### TEXT SECTION
Start of Block

During the summer, I love meals that don't require heating up the oven. I also love throwing random things together. And so this dinner was born, and it's quickly become one of my favorite things to eat on a hot summer night.
At a dinner party awhile back, my friend Deirdre made this great cucumber "salsa," and while I love to scoop it up on chips or eat it by the spoonful out of the container, we decided that the mixed-veggie goodness of it would be great as a salad.
Enter quinoa. I want to love the stuff, since it's so good for you, but I always struggled with it tasting a little too bland. Once I discovered that cooking it in a light broth really jazzes it up, I was hooked. My favorite is Better than Bullion veggie flavor, which comes in a jar rather than as a powder. I use it at about half strength, rather than full.
Finally, my mother makes these really delicious chicken tostada salads. The chicken is poached, and then dressed with a red wine vinaigrette and tossed with some sliced red onion. When I feel like I need a little extra protein, I love to throw this chicken into a salad or, as it turns out, into my cucumber salsa-quinoa-chicken salad. A great one-dish dinner, and equally awesome the next day (or two) as lunch.
Boy, I need to work on the names for these things, huh? That one is certainly a mouthful.
Serves a TON. Two hungry post-gym girls plus four lunch-sized portions. I could cut it in half, I suppose, but I hate having halfed peppers etc sitting around. So I just put some background music on and resolve to chop chop chop.
2 boneless/skinless chicken breasts
Red wine vinegar
Olive Oil
1 cup dried quinoa, cooked to package instructions (or use broth instead of water)

End of Block

### INFORMATION GIVEN
Start of Block

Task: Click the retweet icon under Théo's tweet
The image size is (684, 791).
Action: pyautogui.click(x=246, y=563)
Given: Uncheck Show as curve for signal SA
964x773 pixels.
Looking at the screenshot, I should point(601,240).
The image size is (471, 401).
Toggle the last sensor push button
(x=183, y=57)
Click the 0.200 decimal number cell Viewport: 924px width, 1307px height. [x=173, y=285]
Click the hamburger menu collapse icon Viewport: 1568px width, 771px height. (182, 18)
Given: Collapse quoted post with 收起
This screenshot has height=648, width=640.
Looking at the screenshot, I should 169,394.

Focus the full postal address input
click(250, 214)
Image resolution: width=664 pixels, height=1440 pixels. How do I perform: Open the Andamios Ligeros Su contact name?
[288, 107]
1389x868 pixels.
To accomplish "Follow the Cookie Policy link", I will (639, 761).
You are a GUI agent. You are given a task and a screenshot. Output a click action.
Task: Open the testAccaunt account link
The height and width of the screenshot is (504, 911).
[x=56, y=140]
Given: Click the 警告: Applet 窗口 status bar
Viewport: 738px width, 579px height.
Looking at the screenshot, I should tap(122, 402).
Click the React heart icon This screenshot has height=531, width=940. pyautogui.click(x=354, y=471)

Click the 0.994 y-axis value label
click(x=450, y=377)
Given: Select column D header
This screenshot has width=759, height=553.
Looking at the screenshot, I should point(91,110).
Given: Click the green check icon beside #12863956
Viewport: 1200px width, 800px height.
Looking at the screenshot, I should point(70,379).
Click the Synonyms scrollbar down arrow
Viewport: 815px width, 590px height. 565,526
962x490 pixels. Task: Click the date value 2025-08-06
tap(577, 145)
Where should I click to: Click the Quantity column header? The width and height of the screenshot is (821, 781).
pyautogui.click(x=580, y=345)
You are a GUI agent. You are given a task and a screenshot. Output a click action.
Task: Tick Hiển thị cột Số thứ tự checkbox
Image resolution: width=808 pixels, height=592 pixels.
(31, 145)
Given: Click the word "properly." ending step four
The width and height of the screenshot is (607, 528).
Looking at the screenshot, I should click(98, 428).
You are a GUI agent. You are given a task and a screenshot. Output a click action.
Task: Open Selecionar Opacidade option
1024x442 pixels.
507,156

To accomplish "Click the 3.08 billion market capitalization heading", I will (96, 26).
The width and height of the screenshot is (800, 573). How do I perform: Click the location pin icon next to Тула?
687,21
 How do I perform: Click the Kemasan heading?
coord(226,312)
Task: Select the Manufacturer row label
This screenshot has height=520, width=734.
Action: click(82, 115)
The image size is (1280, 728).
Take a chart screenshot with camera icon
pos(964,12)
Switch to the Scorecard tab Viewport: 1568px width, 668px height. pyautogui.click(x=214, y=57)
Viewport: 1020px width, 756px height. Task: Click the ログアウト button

End of Block

### TASK INSTRUCTIONS
1. Repeat word for word the part of the quinoa salad post that opens with the words containing "During the summer, I" and closes with "rather than full.".
2. Carry on writing the quinoa salad post from the point where it stops.
The rows have no connection to the quinoa salad post.

### YOUR WRITTEN ANSWERS
1.
During the summer, I love meals that don't require heating up the oven. I also love throwing random things together. And so this dinner was born, and it's quickly become one of my favorite things to eat on a hot summer night.
At a dinner party awhile back, my friend Deirdre made this great cucumber "salsa," and while I love to scoop it up on chips or eat it by the spoonful out of the container, we decided that the mixed-veggie goodness of it would be great as a salad.
Enter quinoa. I want to love the stuff, since it's so good for you, but I always struggled with it tasting a little too bland. Once I discovered that cooking it in a light broth really jazzes it up, I was hooked. My favorite is Better than Bullion veggie flavor, which comes in a jar rather than as a powder. I use it at about half strength, rather than full.

2.
2 medium cucumbers - peeled, seeded, and chopped
2 medium tomatoes (or one pint of grape tomatoes), chopped
1 cup chopped green bell pepper
1 jalapeno pepper, seeded and minced
1 small red onion, chopped
1 clove garlic, minced
2 tablespoons lime juice
3 Tbsp minced fresh parsley
3 Tbsp minced fresh cilantro
1/2 teaspoon dried dill weed
1/2 teaspoon salt
Put on the chicken to poach and the quinoa to cook; both will take about 20 minutes once they start to simmer. (Good directions on how to poach chicken can be found here). When each is ready, let it sit and wait; remove chicken from water so that it will be cool enough to shred.
While those are simmering away, chop all the veggies and herbs. This usually takes me about a half hour or forty minutes or so in total. Mix with dried dill, salt, and lime juice in a huge bowl. Add in cooked quinoa and stir. Adjust seasoning with salt or more lime, if needed.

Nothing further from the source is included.